To simplify the expression \( \frac{2^{2 x-1} \cdot 4^{x+1} \cdot 2}{16^{x}} \), we can start by rewriting everything in terms of base 2. 1. Rewrite \( 4^{x+1} \) as \( (2^2)^{x+1} = 2^{2(x+1)} = 2^{2x + 2} \). 2. Rewrite \( 16^{x} \) as \( (2^4)^{x} = 2^{4x} \).
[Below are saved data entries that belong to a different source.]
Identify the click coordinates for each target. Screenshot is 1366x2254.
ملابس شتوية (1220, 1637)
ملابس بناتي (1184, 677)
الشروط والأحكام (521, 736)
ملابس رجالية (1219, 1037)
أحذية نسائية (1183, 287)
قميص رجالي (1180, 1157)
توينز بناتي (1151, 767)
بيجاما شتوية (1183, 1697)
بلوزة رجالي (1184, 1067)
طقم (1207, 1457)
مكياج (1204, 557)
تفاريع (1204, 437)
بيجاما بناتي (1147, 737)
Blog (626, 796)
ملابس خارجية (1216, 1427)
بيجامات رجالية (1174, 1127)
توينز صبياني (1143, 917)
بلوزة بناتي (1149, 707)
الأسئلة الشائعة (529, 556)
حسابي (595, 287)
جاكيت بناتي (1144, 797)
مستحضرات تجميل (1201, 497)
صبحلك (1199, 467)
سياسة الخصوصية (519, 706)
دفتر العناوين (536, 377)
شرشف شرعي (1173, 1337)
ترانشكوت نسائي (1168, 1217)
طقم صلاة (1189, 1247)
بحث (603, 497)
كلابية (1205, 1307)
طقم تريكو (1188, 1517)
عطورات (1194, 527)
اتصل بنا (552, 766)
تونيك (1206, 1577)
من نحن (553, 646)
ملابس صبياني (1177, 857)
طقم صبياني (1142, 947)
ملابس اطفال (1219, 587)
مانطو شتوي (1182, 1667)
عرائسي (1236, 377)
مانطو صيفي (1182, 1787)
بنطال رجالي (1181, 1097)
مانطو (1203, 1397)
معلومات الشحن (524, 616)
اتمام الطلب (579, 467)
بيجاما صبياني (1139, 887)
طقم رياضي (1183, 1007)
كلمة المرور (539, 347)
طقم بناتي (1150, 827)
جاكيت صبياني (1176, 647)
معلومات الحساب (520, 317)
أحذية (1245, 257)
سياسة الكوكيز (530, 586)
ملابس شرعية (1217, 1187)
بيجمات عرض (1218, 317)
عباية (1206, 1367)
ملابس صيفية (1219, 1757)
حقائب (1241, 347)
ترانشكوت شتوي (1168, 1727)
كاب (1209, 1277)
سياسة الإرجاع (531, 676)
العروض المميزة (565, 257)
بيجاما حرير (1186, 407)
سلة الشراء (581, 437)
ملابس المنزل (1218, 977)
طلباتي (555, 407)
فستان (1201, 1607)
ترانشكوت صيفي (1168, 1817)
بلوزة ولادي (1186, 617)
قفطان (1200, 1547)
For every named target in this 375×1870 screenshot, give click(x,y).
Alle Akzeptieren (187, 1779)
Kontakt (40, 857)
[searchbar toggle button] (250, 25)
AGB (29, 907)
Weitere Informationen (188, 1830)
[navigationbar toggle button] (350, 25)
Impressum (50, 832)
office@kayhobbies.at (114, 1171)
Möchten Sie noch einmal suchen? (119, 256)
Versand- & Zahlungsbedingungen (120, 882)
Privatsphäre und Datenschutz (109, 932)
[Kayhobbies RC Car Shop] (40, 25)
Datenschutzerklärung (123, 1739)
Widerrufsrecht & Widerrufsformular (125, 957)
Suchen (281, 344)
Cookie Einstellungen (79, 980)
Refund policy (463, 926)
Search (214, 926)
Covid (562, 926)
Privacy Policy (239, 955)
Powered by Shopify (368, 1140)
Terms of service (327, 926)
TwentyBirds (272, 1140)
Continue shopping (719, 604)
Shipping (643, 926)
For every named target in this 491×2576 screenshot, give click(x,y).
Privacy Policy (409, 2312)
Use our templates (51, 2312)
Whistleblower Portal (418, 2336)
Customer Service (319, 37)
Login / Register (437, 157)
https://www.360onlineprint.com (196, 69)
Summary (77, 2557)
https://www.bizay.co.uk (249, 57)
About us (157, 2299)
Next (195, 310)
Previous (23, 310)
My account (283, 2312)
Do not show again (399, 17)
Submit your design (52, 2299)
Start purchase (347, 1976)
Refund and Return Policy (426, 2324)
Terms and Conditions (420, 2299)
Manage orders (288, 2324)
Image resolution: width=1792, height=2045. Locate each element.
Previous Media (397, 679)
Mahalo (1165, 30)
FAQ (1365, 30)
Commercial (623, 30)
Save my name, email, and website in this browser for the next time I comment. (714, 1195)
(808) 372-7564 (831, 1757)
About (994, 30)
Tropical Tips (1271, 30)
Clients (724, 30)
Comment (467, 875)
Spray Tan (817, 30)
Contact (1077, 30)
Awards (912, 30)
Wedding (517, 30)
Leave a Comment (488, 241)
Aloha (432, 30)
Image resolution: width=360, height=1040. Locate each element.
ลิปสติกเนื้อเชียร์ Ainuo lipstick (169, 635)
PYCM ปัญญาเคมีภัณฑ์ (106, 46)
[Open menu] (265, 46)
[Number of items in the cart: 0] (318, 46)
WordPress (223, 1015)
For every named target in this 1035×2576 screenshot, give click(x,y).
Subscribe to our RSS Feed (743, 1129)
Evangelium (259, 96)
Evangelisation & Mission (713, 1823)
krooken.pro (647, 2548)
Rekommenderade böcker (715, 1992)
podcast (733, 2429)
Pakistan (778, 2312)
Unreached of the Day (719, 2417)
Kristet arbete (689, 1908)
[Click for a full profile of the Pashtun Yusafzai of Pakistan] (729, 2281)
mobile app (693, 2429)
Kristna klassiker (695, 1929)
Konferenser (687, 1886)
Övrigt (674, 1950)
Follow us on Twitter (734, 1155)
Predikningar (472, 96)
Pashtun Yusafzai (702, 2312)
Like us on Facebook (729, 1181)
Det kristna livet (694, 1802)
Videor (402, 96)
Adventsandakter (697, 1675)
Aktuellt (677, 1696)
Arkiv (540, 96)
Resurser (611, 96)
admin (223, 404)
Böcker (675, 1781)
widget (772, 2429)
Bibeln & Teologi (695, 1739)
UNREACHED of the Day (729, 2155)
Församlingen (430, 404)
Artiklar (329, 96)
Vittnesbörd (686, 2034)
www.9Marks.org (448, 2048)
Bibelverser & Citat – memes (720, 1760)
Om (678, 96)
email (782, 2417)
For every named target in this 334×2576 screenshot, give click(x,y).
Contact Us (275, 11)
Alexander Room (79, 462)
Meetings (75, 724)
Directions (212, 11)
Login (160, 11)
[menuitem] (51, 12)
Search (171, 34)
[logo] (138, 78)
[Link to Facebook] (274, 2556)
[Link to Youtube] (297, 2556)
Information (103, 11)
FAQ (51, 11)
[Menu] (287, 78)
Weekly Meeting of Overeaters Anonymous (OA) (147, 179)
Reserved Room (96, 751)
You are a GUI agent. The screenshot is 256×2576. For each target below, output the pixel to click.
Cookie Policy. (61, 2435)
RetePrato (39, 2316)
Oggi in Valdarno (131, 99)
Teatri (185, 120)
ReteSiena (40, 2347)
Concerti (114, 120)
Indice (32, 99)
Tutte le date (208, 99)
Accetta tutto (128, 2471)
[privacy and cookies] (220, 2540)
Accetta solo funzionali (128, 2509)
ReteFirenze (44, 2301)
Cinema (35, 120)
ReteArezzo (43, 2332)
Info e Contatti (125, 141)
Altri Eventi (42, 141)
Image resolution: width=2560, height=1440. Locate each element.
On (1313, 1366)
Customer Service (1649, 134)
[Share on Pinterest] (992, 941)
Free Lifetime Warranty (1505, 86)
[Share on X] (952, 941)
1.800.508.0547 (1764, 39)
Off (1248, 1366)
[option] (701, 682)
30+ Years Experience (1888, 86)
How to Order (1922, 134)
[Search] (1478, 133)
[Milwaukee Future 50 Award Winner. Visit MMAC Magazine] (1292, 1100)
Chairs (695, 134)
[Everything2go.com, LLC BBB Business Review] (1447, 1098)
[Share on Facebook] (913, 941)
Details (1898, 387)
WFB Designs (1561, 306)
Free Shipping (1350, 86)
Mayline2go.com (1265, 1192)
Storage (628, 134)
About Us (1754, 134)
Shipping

Now we can substitute these into the original expression: \[ \frac{2^{2x - 1} \cdot 2^{2x + 2} \cdot 2}{2^{4x}} \] Combine the exponents in the numerator: \[ = \frac{2^{(2x-1) + (2x+2) + 1}}{2^{4x}} = \frac{2^{(2x - 1 + 2x + 2 + 1)}}{2^{4x}} = \frac{2^{4x + 2}}{2^{4x}} \] Now, simplify by subtracting the exponents: \[ = 2^{(4x + 2) - 4x} = 2^2 = 4 \] Thus, the simplified expression is \( 4 \).